The reasons I want to use this pattern to parameterize Foo is that, as a result of the style guide I'm required to follow, the only way to ensure that anything is lexically included before the definition of Bar is for it to be included by foobar.h. But (for reason I expect I don't need to explain) that's a non-starter.

Answer 1

Is there a way to make this work that is also legal?

Yes, declare the specialization before it is used. Simply swapping the order of the specialization and main in your file would do this in the example you provided. However, in the example, you would still have to make sure no other TU used the specialization without declaring it.

Generally these specializations should be declared in a header.
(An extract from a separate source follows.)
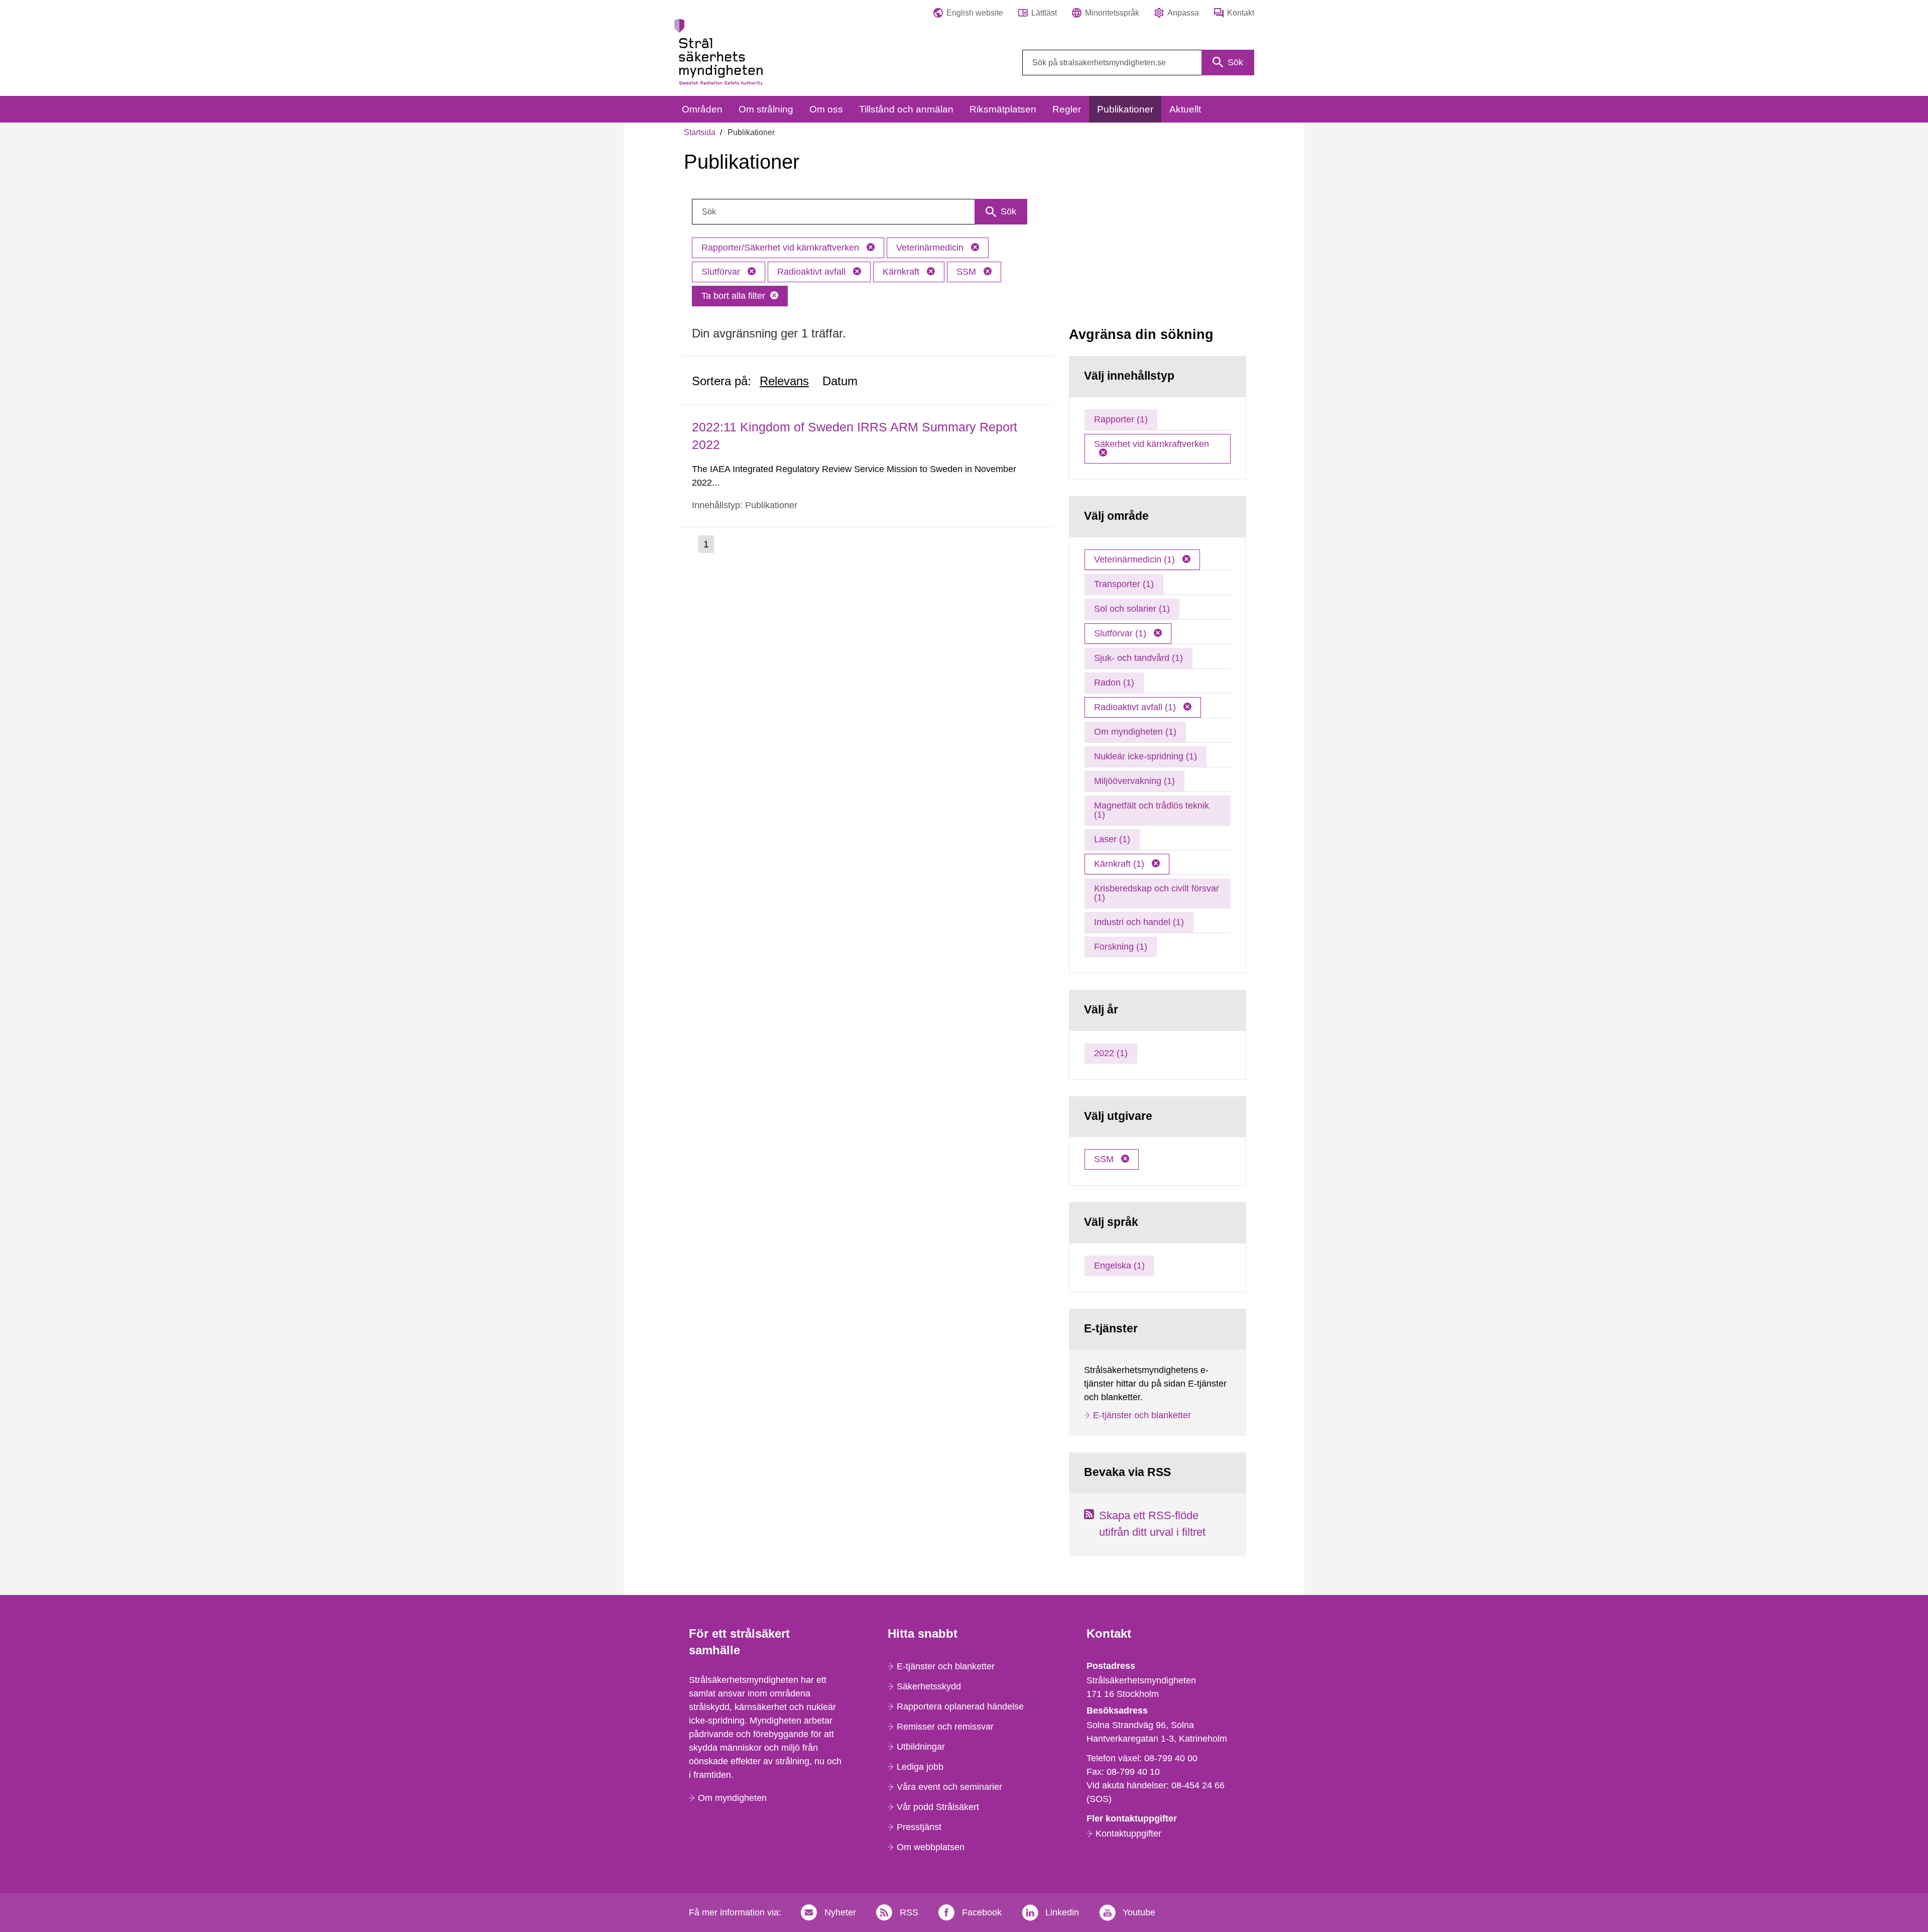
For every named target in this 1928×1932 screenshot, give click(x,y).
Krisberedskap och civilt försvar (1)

Within what appear to be the confines of your example (i.e. no radical changes), there is no other way to make this work.

Answer 2

This compiles links and runs with both VS2008 and gcc 4.5.2:

template<class C> int Foo();

int Something(int i ){ return i; }

template<class C> int Bar() {
    return Something(  Foo<C>()  );
}

class MyClass{};
class FooClass{};

// Update:
// Declaration of a specialisation.
template<> int Foo<MyClass>();

int Zoo(){
    return Something(  Foo<MyClass>()  );
}

#include <iostream>

int main() {
    std::cout << Bar<MyClass>() << std::endl;
    std::cout << Zoo() << std::endl;
    std::cout << Bar<FooClass>() << std::endl;
    return 0;
}

// Definitions of specialisations.
template<> int Foo<MyClass>() { return 5; }
template<> int Foo<FooClass>() { return 6; }

The output is:

5
5
6

The reason this works is that despite only being declared, template function Foo does have the two required definitions available to the linker.
At compile time, when the compiler sees the definition of main, it can create specialisations of Bar, but cannot create specialisations of Foo. In this case it just creates function calls to Foo<MyClass>() and Foo<FooClass>().
Later on the compiler finds specialisations of Foo which it compiles, leaves in the object file, but does nothing else with at the time. When the linker runs it finds everything it needs.
Update:
So I don't know why this is illegal, but for some reason it does seems to compile and run.

Answer 3

It is not legal, since it is not possible to specialize template functions.

You could do something like this :

template< typename T >
struct foo
{
  static int doSomething() {return 0;}
};
template< >
struct foo<int>
{
  static int doSomething() {return 5;}
};